§ **Written problem**
Substitute "interface agent" for each occurrence of "GUI agent" in the rows below, and reproduce the rows otherwise unchanged.

§ **Input records**

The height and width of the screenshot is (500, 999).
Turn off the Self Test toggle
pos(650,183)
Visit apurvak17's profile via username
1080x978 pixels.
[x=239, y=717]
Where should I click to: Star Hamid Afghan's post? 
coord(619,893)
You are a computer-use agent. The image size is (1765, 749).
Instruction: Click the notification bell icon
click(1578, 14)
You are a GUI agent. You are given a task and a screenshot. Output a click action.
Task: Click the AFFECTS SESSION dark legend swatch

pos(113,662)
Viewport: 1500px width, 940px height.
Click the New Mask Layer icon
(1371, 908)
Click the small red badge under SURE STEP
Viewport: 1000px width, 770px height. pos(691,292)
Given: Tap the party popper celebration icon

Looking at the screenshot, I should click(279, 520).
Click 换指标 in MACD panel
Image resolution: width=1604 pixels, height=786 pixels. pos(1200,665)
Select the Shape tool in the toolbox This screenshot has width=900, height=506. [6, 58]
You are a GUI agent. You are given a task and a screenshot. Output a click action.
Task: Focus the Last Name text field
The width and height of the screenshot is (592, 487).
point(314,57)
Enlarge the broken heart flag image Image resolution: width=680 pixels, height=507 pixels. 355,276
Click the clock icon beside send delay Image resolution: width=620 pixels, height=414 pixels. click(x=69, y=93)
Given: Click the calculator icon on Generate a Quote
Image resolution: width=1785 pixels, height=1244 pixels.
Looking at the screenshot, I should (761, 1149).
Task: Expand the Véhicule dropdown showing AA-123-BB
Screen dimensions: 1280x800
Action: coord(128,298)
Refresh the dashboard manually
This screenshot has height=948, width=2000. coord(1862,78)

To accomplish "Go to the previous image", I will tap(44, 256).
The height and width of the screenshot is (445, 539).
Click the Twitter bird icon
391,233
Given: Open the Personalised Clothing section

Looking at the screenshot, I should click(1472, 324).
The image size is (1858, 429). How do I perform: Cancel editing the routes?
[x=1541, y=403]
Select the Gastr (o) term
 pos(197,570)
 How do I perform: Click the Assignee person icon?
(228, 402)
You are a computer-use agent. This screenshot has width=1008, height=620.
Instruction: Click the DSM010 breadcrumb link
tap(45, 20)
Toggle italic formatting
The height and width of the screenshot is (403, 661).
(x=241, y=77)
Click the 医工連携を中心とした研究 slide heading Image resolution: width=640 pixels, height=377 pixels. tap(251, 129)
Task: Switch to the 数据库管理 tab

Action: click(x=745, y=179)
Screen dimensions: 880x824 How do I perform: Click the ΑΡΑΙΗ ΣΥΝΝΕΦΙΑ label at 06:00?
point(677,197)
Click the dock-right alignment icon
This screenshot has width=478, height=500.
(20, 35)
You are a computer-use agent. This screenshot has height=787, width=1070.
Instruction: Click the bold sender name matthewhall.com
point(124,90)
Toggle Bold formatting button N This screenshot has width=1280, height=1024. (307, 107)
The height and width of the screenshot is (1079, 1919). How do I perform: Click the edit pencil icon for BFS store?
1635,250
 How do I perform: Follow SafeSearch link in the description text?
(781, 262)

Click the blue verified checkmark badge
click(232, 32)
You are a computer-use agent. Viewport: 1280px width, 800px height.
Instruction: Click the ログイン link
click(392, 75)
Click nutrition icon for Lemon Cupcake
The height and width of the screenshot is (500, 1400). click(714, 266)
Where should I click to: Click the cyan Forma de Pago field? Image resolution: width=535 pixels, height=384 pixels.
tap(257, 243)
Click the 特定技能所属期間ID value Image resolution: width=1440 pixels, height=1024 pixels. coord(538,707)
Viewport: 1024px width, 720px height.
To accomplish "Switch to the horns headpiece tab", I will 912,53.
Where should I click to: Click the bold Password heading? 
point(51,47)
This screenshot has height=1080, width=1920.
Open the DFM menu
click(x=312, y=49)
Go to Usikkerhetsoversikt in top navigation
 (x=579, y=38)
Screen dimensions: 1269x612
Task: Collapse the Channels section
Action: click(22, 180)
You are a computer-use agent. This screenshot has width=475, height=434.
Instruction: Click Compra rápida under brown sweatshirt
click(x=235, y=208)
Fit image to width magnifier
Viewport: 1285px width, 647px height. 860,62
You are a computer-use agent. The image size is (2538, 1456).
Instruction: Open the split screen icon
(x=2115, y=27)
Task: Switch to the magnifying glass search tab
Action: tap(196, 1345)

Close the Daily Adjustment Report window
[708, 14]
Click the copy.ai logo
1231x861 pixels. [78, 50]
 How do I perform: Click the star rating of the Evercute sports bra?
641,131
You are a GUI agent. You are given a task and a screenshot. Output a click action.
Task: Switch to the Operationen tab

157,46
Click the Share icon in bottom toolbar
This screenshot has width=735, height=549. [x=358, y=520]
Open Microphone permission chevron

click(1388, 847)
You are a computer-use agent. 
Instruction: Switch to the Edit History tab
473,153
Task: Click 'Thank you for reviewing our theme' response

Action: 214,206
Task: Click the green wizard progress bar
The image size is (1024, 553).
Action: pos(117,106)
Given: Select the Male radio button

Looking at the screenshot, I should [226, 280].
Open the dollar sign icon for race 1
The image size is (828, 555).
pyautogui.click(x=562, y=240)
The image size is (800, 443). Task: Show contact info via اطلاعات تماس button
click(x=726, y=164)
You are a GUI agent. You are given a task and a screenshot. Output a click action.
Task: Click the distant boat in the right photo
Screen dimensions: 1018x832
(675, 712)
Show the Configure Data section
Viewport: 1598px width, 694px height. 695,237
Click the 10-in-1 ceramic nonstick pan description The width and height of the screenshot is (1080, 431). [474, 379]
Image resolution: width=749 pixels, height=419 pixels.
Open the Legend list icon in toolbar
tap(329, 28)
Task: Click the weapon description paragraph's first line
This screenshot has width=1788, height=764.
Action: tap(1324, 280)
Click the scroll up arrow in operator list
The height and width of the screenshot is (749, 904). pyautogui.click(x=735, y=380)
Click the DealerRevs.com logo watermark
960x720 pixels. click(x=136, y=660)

§ **Result below**
The height and width of the screenshot is (500, 999).
Turn off the Self Test toggle
pos(650,183)
Visit apurvak17's profile via username
1080x978 pixels.
[x=239, y=717]
Where should I click to: Star Hamid Afghan's post? 
coord(619,893)
You are a computer-use agent. The image size is (1765, 749).
Instruction: Click the notification bell icon
click(1578, 14)
You are a interface agent. You are given a task and a screenshot. Output a click action.
Task: Click the AFFECTS SESSION dark legend swatch

pos(113,662)
Viewport: 1500px width, 940px height.
Click the New Mask Layer icon
(1371, 908)
Click the small red badge under SURE STEP
Viewport: 1000px width, 770px height. pos(691,292)
Given: Tap the party popper celebration icon

Looking at the screenshot, I should click(279, 520).
Click 换指标 in MACD panel
Image resolution: width=1604 pixels, height=786 pixels. pos(1200,665)
Select the Shape tool in the toolbox This screenshot has width=900, height=506. [6, 58]
You are a interface agent. You are given a task and a screenshot. Output a click action.
Task: Focus the Last Name text field
The width and height of the screenshot is (592, 487).
point(314,57)
Enlarge the broken heart flag image Image resolution: width=680 pixels, height=507 pixels. 355,276
Click the clock icon beside send delay Image resolution: width=620 pixels, height=414 pixels. click(x=69, y=93)
Given: Click the calculator icon on Generate a Quote
Image resolution: width=1785 pixels, height=1244 pixels.
Looking at the screenshot, I should (761, 1149).
Task: Expand the Véhicule dropdown showing AA-123-BB
Screen dimensions: 1280x800
Action: coord(128,298)
Refresh the dashboard manually
This screenshot has height=948, width=2000. coord(1862,78)

To accomplish "Go to the previous image", I will tap(44, 256).
The height and width of the screenshot is (445, 539).
Click the Twitter bird icon
391,233
Given: Open the Personalised Clothing section

Looking at the screenshot, I should click(1472, 324).
The image size is (1858, 429). How do I perform: Cancel editing the routes?
[x=1541, y=403]
Select the Gastr (o) term
 pos(197,570)
 How do I perform: Click the Assignee person icon?
(228, 402)
You are a computer-use agent. This screenshot has width=1008, height=620.
Instruction: Click the DSM010 breadcrumb link
tap(45, 20)
Toggle italic formatting
The height and width of the screenshot is (403, 661).
(x=241, y=77)
Click the 医工連携を中心とした研究 slide heading Image resolution: width=640 pixels, height=377 pixels. tap(251, 129)
Task: Switch to the 数据库管理 tab

Action: click(x=745, y=179)
Screen dimensions: 880x824 How do I perform: Click the ΑΡΑΙΗ ΣΥΝΝΕΦΙΑ label at 06:00?
point(677,197)
Click the dock-right alignment icon
This screenshot has width=478, height=500.
(20, 35)
You are a computer-use agent. This screenshot has height=787, width=1070.
Instruction: Click the bold sender name matthewhall.com
point(124,90)
Toggle Bold formatting button N This screenshot has width=1280, height=1024. (307, 107)
The height and width of the screenshot is (1079, 1919). How do I perform: Click the edit pencil icon for BFS store?
1635,250
 How do I perform: Follow SafeSearch link in the description text?
(781, 262)

Click the blue verified checkmark badge
click(232, 32)
You are a computer-use agent. Viewport: 1280px width, 800px height.
Instruction: Click the ログイン link
click(392, 75)
Click nutrition icon for Lemon Cupcake
The height and width of the screenshot is (500, 1400). click(714, 266)
Where should I click to: Click the cyan Forma de Pago field? Image resolution: width=535 pixels, height=384 pixels.
tap(257, 243)
Click the 特定技能所属期間ID value Image resolution: width=1440 pixels, height=1024 pixels. coord(538,707)
Viewport: 1024px width, 720px height.
To accomplish "Switch to the horns headpiece tab", I will 912,53.
Where should I click to: Click the bold Password heading? 
point(51,47)
This screenshot has height=1080, width=1920.
Open the DFM menu
click(x=312, y=49)
Go to Usikkerhetsoversikt in top navigation
 (x=579, y=38)
Screen dimensions: 1269x612
Task: Collapse the Channels section
Action: click(22, 180)
You are a computer-use agent. This screenshot has width=475, height=434.
Instruction: Click Compra rápida under brown sweatshirt
click(x=235, y=208)
Fit image to width magnifier
Viewport: 1285px width, 647px height. 860,62
You are a computer-use agent. The image size is (2538, 1456).
Instruction: Open the split screen icon
(x=2115, y=27)
Task: Switch to the magnifying glass search tab
Action: tap(196, 1345)

Close the Daily Adjustment Report window
[708, 14]
Click the copy.ai logo
1231x861 pixels. [78, 50]
 How do I perform: Click the star rating of the Evercute sports bra?
641,131
You are a interface agent. You are given a task and a screenshot. Output a click action.
Task: Switch to the Operationen tab

157,46
Click the Share icon in bottom toolbar
This screenshot has width=735, height=549. [x=358, y=520]
Open Microphone permission chevron

click(1388, 847)
You are a computer-use agent. 
Instruction: Switch to the Edit History tab
473,153
Task: Click 'Thank you for reviewing our theme' response

Action: 214,206
Task: Click the green wizard progress bar
The image size is (1024, 553).
Action: pos(117,106)
Given: Select the Male radio button

Looking at the screenshot, I should [226, 280].
Open the dollar sign icon for race 1
The image size is (828, 555).
pyautogui.click(x=562, y=240)
The image size is (800, 443). Task: Show contact info via اطلاعات تماس button
click(x=726, y=164)
You are a interface agent. You are given a task and a screenshot. Output a click action.
Task: Click the distant boat in the right photo
Screen dimensions: 1018x832
(675, 712)
Show the Configure Data section
Viewport: 1598px width, 694px height. 695,237
Click the 10-in-1 ceramic nonstick pan description The width and height of the screenshot is (1080, 431). [474, 379]
Image resolution: width=749 pixels, height=419 pixels.
Open the Legend list icon in toolbar
tap(329, 28)
Task: Click the weapon description paragraph's first line
This screenshot has width=1788, height=764.
Action: tap(1324, 280)
Click the scroll up arrow in operator list
The height and width of the screenshot is (749, 904). pyautogui.click(x=735, y=380)
Click the DealerRevs.com logo watermark
960x720 pixels. click(x=136, y=660)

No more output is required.